Directions:
a – In the MMT blog post, on which other blog was the conversation the author overheard taking place?
b – Translate this sentence from the MMT blog post into Spanish: "We are living through a time which is fundamentally deflationary in nature."
c – Rewrite the paragraph of the MMT blog post that begins "QE is destructive because" as a bulleted list that keeps its main points.

Supplied text:

•••

MMT for Austrians

I was eavesdropping on a conversation about Credit Writedowns on another blog (Pragmatic Capitalism) and wanted to share some of my thoughts with you on the conversation.

One commenter, Mattay said:

Harrison is an MMTer. As I read him, he is making what amounts to a “moral” case that we should call QE “money printing” because it does not have any positive effects. But by inflating a temporary bubble, it has had negative effects, most of which are borne by ordinary citizens rather than well informed investors who realized that it was a bubble. But he’s not materially disagreeing with anything I have read here (found this blog a few weeks ago, great stuff!)

My response was:


That’s right, in essence I am an MMT’er in regards to the mechanics of how modern money works…

The question then goes to policy prescriptions where I am not in the same camp as most MMT’ers. I do believe they are coming to see my view of resource misallocation as fundamental – which is more from the Austrian School. I think of my views as a sort of non-ideological Kindleberger-Minsky-Mises blend…

QE is destructive because it pumps up asset prices artificially only to see fundamentals re-assert themselves in a way that is most destructive for ordinary citizens. We are living through a time which is fundamentally deflationary in nature. The monetary authorities will try to counteract this by ‘printing money’ but they will not be successful in stopping the deflationary forces (unless they are willing to go all-in). And yes, I use the phrase ‘printing money’ for a reason; QE will not create jobs. It is destructive – especially to ordinary working people.

•••

Data entries:
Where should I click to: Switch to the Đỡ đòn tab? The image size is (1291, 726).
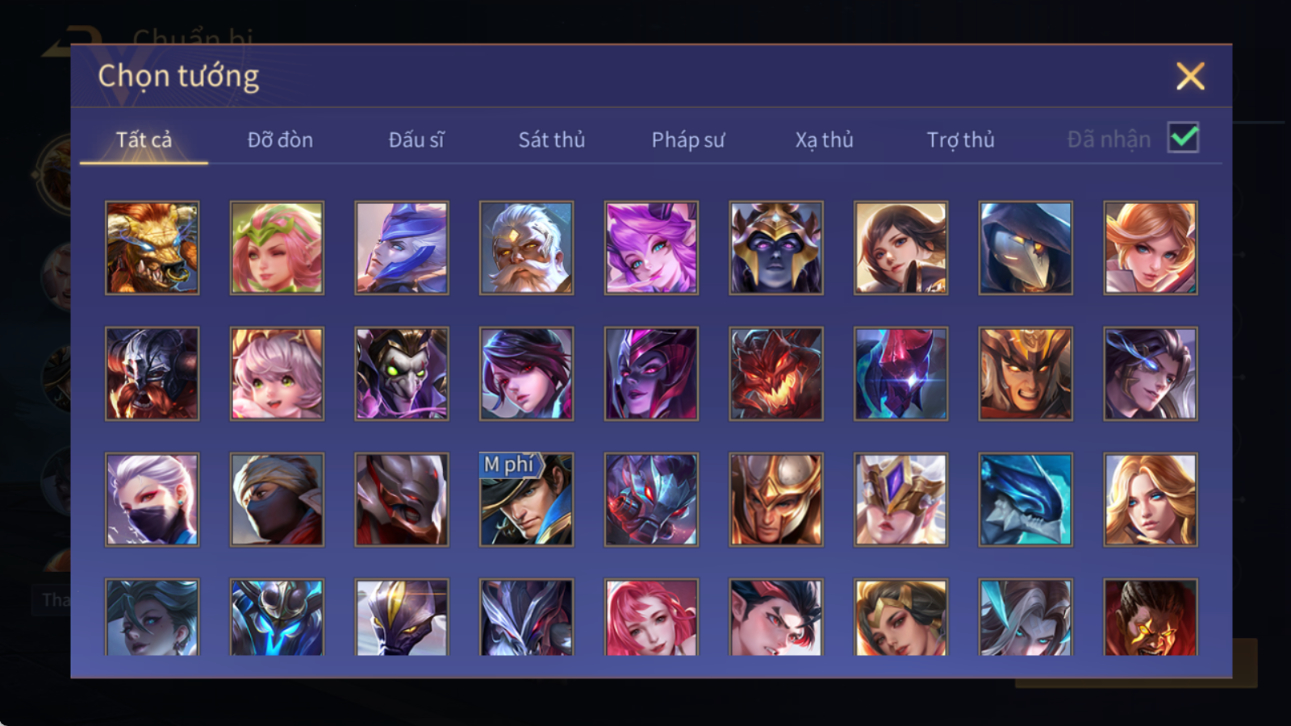coord(280,140)
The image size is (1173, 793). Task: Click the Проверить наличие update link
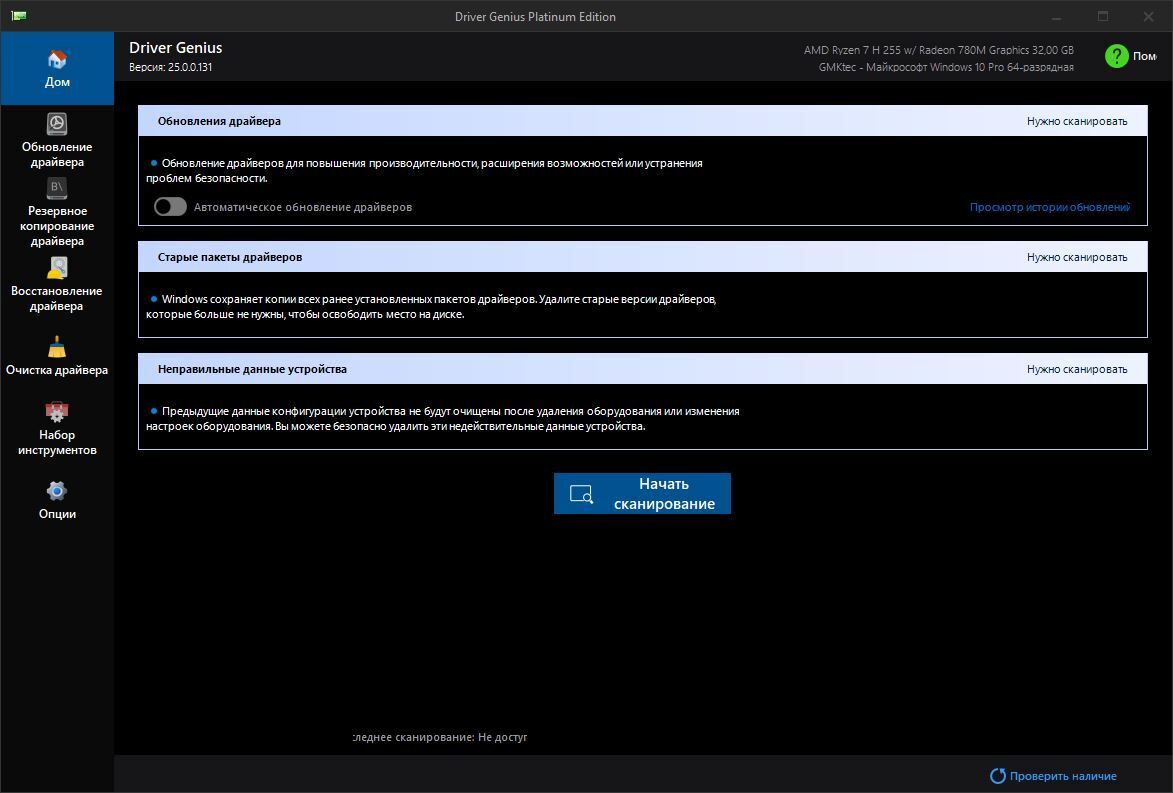(x=1063, y=776)
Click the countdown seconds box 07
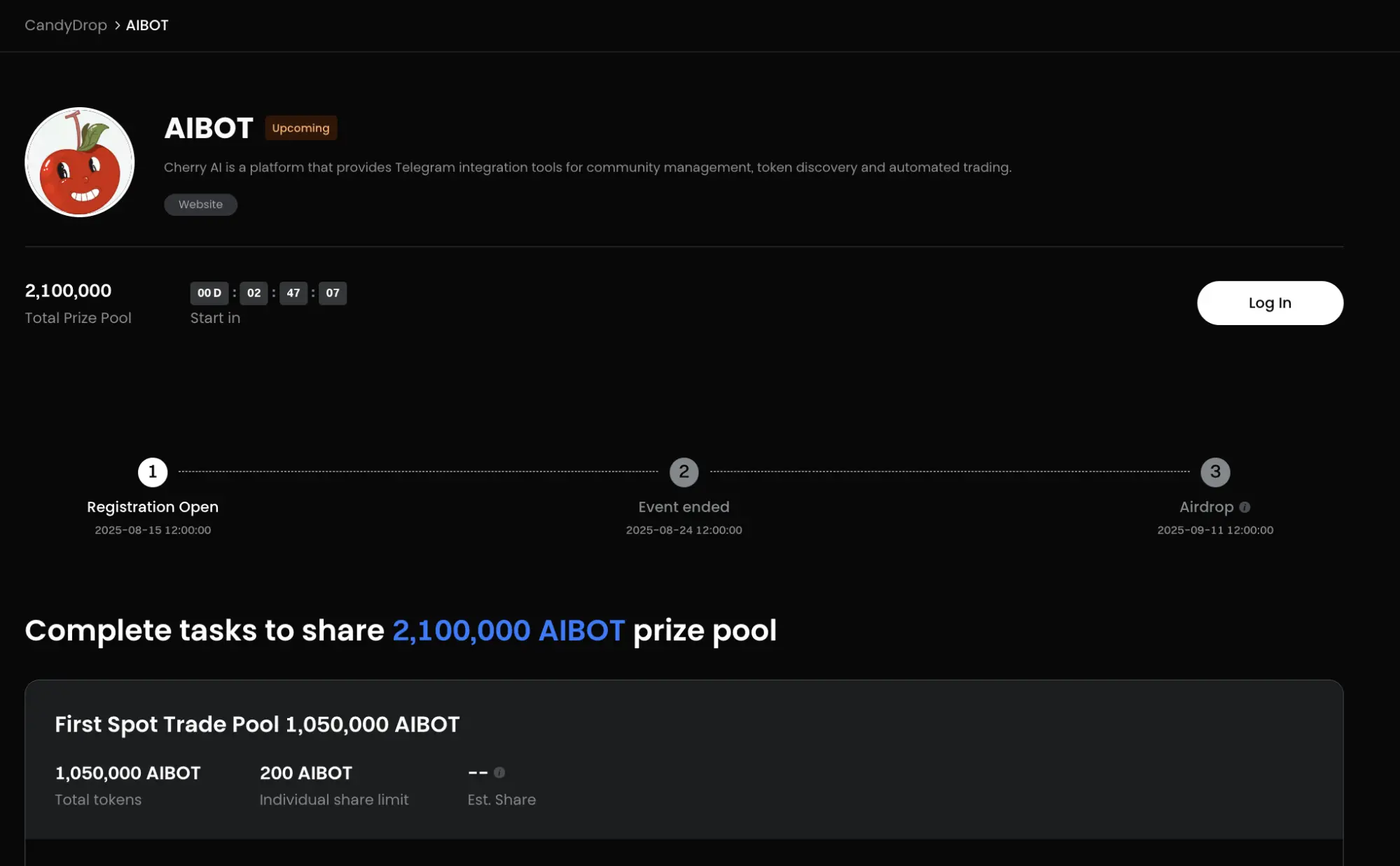Screen dimensions: 1400x866 (333, 293)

•••

The solutions:
a – Pragmatic Capitalism.

b – Estamos viviendo una época que es fundamentalmente deflacionaria por naturaleza.

c –
- QE artificially inflates asset prices. When fundamentals reassert themselves, ordinary citizens are hurt most.
- The current period is fundamentally deflationary.
- Monetary authorities will try to offset this by "printing money." They will not stop the deflationary forces unless they are willing to go all-in.
- The phrase "printing money" is used deliberately, because QE will not create jobs.
- QE is destructive, especially to ordinary working people.